Tahapan-tahapan pada format standar penelitian Deducto-Hypothetico Verifikatif Process sesuai dengan bagan diatas yaitu :

  1. Tahap 1 Proses penemuan Masalah (Problem)
Semua penelitian berangkat dari Permasalahan, kadang sulit untuk menentukan atau mencara masalah dalam penelitian hal ini disebabkan tingkat kepekaan yang kurang, dalam menangkap fenomena yang ada.

  1. Tahap 2 Mencari dan Menentukan Konsep dan Teori
Setelah Permasalahan sudah diperoleh, dilanjutkan dengan mencari dan menentukan Konsep-konsep dan Teori-teori yang sudah berlaku terhadap permasalahan yang telah ditentukan, melalui STUDI PUSTAKA/TELAAH PUSTAKA ( LIBRARY STUDY, LECTURE STUDY) dengan cara mencari Jurnal-Jurnal, hasil-hasil penelitian, tesis yang sudah membahas masalah yang akan kita pakai dengan sudut pandang (aspek) yang berbeda. Studi Pustaka ini dibedakan 2 macam Referansi yaitu :

1)      Referensi Umum
Bahan-bahan literatur yang tidak berhubungan langsung dengan permasalahan yang telah ditentukan digunakan sebagai pengetahuan secara umum. Contoh : Koran. Majalah dan lain-lain

2)      Referensi Khusus
Bahan-bahan literatur yang berhubungan langsung dengan penelitian yang sedang diteliti dan secara ilmiah pengetahuan dapat dipertanggung jawabkan. Termasuk dalam referensi khusus adalah Jurnal-jurnal penelitian, hasil-hasil penelitian, Buletin penelitian, Tesis, Disertasi, Makalah, dan lain-lain.

Secara khusus tujuan dari studi pustaka ini untuk membangun Hipotesa terhadap Permasalahan yang hendak diteliti.

  1. Tahap 3 Membangun HIPOTESA
Setelah menemukan atau menentukan Konsep dan Teori, yang merupakan hasil dari studi pustaka (Telaah Pustaka) maka selanjutnya kita dapat membangun atau menentukan HIPOTESA. Hipotesa berarti Tesa berarti Teori, dan Hipo berarti Lemah,  Jadi Hipotesa adalah Teori mini yang disusun oleh Peneliti untuk kepentingan Penelitiannya. Hipotesa ini masih membutuhkan Pembuktian

  1. Tahap 4 menentukan VARIABEL
Tahapan untuk mengidentifikasi bagian-bagian yang diperlukan untuk membuktikan hipotesa yang telah ditentukan lebih dahulu. Bagian-bagian dalam membuktikan hipotesa ini, disebut variabel.
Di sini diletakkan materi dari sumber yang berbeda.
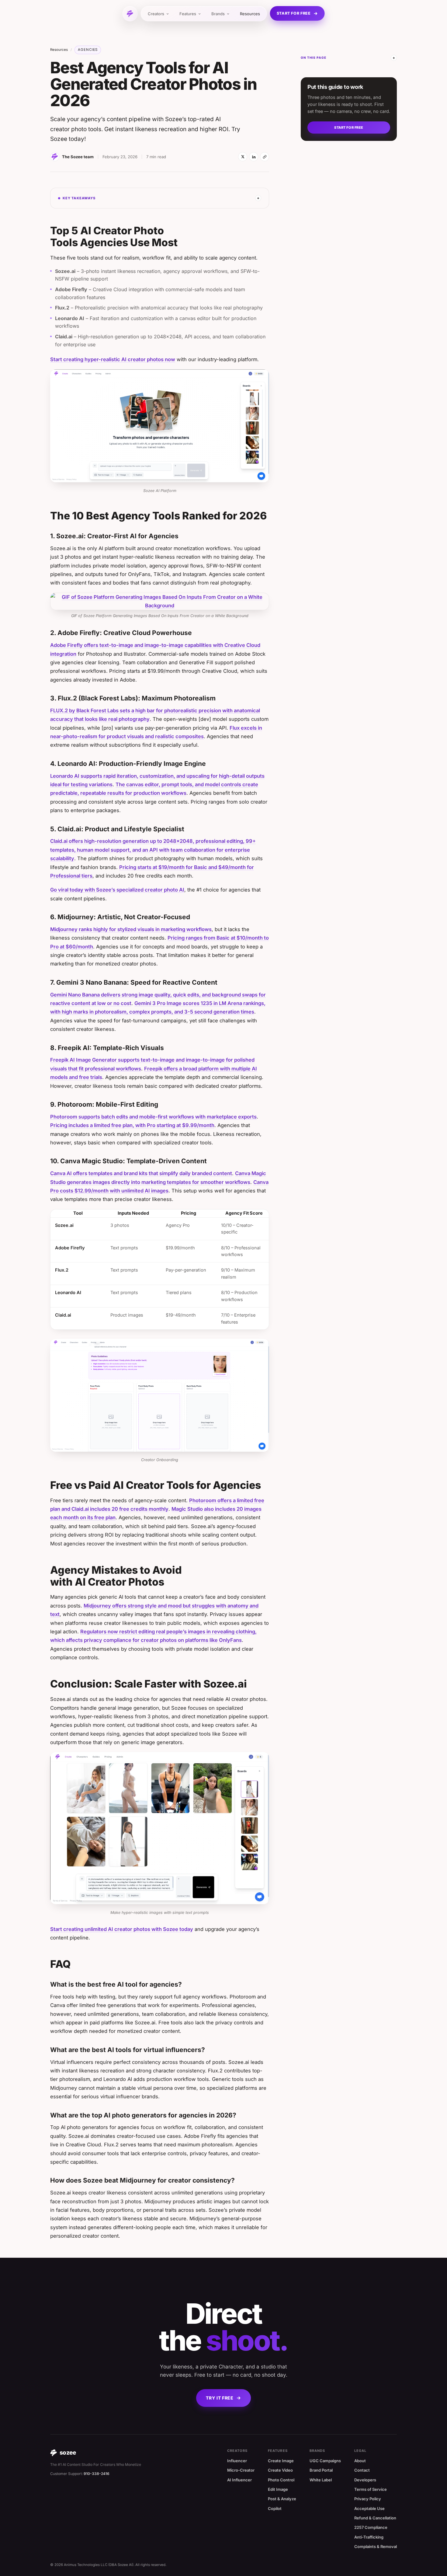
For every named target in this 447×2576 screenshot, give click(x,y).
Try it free (220, 2397)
Variabel ini dibedakan menjadi 2 macam, yaitu :

1)      Variabel Pokok
Sebagai variabel pokok yang melekat pada Tema (hipotesa), dan berkedudukan sebagai variabel yang terpengaruh (Depend Variable)
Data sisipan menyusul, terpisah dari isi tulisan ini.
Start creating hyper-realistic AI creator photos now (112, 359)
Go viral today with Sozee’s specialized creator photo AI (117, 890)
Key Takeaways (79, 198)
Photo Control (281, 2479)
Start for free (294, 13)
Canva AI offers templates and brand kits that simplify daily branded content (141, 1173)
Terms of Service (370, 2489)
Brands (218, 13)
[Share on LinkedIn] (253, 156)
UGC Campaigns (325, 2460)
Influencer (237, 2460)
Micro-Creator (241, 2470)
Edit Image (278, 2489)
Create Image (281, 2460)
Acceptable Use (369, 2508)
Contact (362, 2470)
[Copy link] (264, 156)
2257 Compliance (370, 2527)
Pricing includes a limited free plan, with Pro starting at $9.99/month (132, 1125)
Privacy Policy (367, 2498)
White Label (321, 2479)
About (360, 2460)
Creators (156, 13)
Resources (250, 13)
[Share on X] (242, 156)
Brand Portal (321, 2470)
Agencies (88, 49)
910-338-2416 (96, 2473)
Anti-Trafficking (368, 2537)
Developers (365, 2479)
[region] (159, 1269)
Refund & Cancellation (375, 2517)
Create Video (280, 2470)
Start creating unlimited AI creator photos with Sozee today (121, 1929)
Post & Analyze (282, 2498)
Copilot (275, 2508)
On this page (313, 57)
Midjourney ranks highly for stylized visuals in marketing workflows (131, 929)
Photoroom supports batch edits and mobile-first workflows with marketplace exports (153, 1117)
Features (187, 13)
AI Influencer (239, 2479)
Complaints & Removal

2)      Variabel Independen
Variabel yang mempengaruhi variabel pokok





  1. Tahap 5 Pembentukan DESAIN dan INSTRUMEN
Variabel-variabel independen yang mempengaruhi Variabel Pokok ini membentuk Desain dan instrumen yang dibutuhkan dalam penelitian

  1. Tahap 6 Pengambilan SAMPLING
Sampling ini berfungsi sebagai bahan dasar untuk membentuk desain, instrumen pada variabel dalam hipotesa.

  1. Tahap 7 Pengumpulan DATA
Dimaksud disini adalah DATA Primer yaitu data yang langsung diambil di lapangan. Data inilah yang sebagai sumber lapangan untuk membuktikan Hipotesa Peneliti.

  1. Tahap 7 TEMUAN (Findings)
Dari hasil pengelolaan Data Primer tersebut menghasilkan TEMUAN (Findings). Dalam Temuan ini dapat menghasilkan 2 (dua) hal yang berbeda, yaitu :

1)      Apabila Cocok/sesuai dengan Hipotesa maka Temuan itu sesuai dengan Teori-Teori sebelumnya

2)      Apabila Tidak cocok/sesuai dengan Hipotesa maka Temuan itu menghasilkan Teori baru.

Disinilah akhir dari rangkaian proses penelitian dengan menghasilkan Temuan (findings)

  1. Tahap 9 REPORT (LAPORAN) Hasil Penelitian
Laporan ini dapat berupa Tesis, yang kemudian diterbitkan dalam Jurnal, Buletin. Kemudian Buletin atau Jurnal ini, dijadikan kembali sebagai Referensi bagi peneliti-peneliti yang akan datang.